[Data records]

START

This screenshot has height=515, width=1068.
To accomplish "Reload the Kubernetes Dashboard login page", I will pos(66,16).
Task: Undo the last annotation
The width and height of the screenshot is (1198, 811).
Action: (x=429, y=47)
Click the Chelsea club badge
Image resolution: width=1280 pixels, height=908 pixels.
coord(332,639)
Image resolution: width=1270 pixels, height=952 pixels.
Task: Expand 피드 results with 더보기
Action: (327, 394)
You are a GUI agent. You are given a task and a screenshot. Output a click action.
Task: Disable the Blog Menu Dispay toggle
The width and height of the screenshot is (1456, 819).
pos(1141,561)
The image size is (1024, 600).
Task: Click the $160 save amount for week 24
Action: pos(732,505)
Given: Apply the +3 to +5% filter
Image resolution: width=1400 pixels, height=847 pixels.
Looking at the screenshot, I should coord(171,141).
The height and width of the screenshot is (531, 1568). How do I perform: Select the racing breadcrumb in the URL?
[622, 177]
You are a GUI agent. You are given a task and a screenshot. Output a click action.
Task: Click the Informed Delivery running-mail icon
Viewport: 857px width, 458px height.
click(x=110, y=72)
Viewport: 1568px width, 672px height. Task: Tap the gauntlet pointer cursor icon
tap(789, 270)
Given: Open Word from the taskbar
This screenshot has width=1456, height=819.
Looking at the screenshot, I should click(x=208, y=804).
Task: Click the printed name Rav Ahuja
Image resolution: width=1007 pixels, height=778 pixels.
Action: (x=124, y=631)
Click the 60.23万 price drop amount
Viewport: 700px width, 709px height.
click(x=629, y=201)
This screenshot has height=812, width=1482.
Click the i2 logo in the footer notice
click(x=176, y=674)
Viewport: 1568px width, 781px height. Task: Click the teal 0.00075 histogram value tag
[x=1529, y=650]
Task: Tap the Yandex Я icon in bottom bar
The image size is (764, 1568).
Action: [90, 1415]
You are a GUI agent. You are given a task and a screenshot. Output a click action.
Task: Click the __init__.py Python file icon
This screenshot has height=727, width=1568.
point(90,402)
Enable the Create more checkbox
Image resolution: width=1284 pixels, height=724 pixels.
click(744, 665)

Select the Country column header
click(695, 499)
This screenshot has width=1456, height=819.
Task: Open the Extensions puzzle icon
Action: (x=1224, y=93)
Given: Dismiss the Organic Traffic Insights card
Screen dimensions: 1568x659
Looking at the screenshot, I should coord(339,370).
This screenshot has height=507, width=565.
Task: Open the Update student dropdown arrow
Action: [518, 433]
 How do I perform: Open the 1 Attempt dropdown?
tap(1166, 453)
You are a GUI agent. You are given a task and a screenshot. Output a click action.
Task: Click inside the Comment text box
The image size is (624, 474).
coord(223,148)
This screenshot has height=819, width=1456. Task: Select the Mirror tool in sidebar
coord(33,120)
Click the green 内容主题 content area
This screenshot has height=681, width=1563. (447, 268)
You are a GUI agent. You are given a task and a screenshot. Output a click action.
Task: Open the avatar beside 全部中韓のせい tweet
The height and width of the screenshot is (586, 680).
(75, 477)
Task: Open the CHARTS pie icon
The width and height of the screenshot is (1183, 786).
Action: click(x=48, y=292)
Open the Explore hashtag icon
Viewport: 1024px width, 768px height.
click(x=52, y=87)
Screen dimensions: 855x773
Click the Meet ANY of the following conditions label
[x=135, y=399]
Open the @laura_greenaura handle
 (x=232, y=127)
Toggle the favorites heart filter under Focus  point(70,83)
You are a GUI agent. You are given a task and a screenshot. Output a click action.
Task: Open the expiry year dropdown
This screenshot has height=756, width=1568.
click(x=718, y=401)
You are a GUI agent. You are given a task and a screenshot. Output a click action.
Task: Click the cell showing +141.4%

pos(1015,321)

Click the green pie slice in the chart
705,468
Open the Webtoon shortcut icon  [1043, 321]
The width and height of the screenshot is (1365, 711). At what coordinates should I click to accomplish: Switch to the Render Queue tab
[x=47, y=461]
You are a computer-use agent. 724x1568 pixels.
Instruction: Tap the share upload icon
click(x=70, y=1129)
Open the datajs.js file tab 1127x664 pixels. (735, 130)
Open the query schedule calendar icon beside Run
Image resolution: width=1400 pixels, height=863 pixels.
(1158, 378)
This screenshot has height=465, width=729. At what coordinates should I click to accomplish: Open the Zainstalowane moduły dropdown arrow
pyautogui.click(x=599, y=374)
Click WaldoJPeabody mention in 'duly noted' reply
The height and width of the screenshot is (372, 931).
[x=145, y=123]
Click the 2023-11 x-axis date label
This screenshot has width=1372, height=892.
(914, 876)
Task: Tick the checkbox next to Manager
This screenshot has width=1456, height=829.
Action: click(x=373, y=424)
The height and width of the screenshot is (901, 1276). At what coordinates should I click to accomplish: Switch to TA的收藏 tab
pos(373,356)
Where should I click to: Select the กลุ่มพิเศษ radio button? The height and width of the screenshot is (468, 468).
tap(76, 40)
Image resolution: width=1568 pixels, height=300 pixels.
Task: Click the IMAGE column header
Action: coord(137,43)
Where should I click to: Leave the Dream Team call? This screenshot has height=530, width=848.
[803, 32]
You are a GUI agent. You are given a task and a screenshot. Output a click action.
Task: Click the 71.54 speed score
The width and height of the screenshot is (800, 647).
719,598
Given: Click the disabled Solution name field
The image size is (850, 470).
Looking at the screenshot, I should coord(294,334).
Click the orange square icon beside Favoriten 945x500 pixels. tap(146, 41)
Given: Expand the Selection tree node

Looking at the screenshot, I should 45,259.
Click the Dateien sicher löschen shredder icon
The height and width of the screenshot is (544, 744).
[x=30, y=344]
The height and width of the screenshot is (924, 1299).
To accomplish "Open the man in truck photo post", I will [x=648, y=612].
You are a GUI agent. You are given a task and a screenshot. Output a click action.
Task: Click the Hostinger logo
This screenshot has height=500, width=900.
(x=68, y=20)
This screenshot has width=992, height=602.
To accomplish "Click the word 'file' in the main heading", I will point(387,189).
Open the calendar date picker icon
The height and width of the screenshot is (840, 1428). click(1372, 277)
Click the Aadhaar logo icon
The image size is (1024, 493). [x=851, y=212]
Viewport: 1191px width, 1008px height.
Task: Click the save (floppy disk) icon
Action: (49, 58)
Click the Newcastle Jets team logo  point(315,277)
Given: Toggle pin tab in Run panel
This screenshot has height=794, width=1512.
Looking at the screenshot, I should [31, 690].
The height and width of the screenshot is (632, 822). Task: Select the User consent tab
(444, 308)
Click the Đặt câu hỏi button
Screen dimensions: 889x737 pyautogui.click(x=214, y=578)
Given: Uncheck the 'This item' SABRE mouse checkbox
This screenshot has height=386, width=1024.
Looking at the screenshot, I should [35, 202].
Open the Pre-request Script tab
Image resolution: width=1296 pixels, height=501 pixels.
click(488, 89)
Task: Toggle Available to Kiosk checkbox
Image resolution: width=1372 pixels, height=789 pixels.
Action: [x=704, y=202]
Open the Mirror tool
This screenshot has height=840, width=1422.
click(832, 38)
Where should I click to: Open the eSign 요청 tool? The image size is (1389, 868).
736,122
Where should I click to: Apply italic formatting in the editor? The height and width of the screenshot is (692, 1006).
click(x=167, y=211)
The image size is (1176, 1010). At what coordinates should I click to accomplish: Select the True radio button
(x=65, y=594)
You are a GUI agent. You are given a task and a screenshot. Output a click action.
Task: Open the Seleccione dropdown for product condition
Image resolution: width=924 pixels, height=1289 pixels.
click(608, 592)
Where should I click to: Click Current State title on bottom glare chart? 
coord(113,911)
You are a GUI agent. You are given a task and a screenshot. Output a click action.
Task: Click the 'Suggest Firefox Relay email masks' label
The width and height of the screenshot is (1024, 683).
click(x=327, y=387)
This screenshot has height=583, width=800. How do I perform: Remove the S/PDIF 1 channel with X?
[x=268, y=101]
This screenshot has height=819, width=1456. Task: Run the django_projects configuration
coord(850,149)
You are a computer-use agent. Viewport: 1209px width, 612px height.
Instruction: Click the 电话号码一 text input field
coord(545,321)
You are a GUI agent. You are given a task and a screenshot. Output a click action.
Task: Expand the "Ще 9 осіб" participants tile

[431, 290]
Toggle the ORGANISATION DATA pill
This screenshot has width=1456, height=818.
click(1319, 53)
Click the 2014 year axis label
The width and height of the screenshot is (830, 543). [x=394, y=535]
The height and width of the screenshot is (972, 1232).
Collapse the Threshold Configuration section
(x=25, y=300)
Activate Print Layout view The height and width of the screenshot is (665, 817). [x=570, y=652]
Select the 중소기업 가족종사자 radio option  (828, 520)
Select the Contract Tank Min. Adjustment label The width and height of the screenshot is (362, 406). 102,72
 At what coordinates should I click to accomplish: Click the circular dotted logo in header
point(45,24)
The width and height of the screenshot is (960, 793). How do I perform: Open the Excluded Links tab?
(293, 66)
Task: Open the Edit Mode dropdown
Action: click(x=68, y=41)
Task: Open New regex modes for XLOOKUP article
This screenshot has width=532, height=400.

END

§ What is required:
Transcribe the items verbatim, beginning at the line that contains "Viewport: 1568px width, 781px" and ending after the line that contains "Open the Webtoon".

§ The completed task:
Viewport: 1568px width, 781px height. Task: Click the teal 0.00075 histogram value tag
[x=1529, y=650]
Task: Tap the Yandex Я icon in bottom bar
The image size is (764, 1568).
Action: [90, 1415]
You are a GUI agent. You are given a task and a screenshot. Output a click action.
Task: Click the __init__.py Python file icon
This screenshot has height=727, width=1568.
point(90,402)
Enable the Create more checkbox
Image resolution: width=1284 pixels, height=724 pixels.
click(744, 665)

Select the Country column header
click(695, 499)
This screenshot has width=1456, height=819.
Task: Open the Extensions puzzle icon
Action: (x=1224, y=93)
Given: Dismiss the Organic Traffic Insights card
Screen dimensions: 1568x659
Looking at the screenshot, I should coord(339,370).
This screenshot has height=507, width=565.
Task: Open the Update student dropdown arrow
Action: [518, 433]
 How do I perform: Open the 1 Attempt dropdown?
tap(1166, 453)
You are a GUI agent. You are given a task and a screenshot. Output a click action.
Task: Click inside the Comment text box
The image size is (624, 474).
coord(223,148)
This screenshot has height=819, width=1456. Task: Select the Mirror tool in sidebar
coord(33,120)
Click the green 内容主题 content area
This screenshot has height=681, width=1563. (447, 268)
You are a GUI agent. You are given a task and a screenshot. Output a click action.
Task: Open the avatar beside 全部中韓のせい tweet
The height and width of the screenshot is (586, 680).
(75, 477)
Task: Open the CHARTS pie icon
The width and height of the screenshot is (1183, 786).
Action: click(x=48, y=292)
Open the Explore hashtag icon
Viewport: 1024px width, 768px height.
click(x=52, y=87)
Screen dimensions: 855x773
Click the Meet ANY of the following conditions label
[x=135, y=399]
Open the @laura_greenaura handle
 (x=232, y=127)
Toggle the favorites heart filter under Focus  point(70,83)
You are a GUI agent. You are given a task and a screenshot. Output a click action.
Task: Open the expiry year dropdown
This screenshot has height=756, width=1568.
click(x=718, y=401)
You are a GUI agent. You are given a task and a screenshot. Output a click action.
Task: Click the cell showing +141.4%

pos(1015,321)

Click the green pie slice in the chart
705,468
Open the Webtoon shortcut icon  [1043, 321]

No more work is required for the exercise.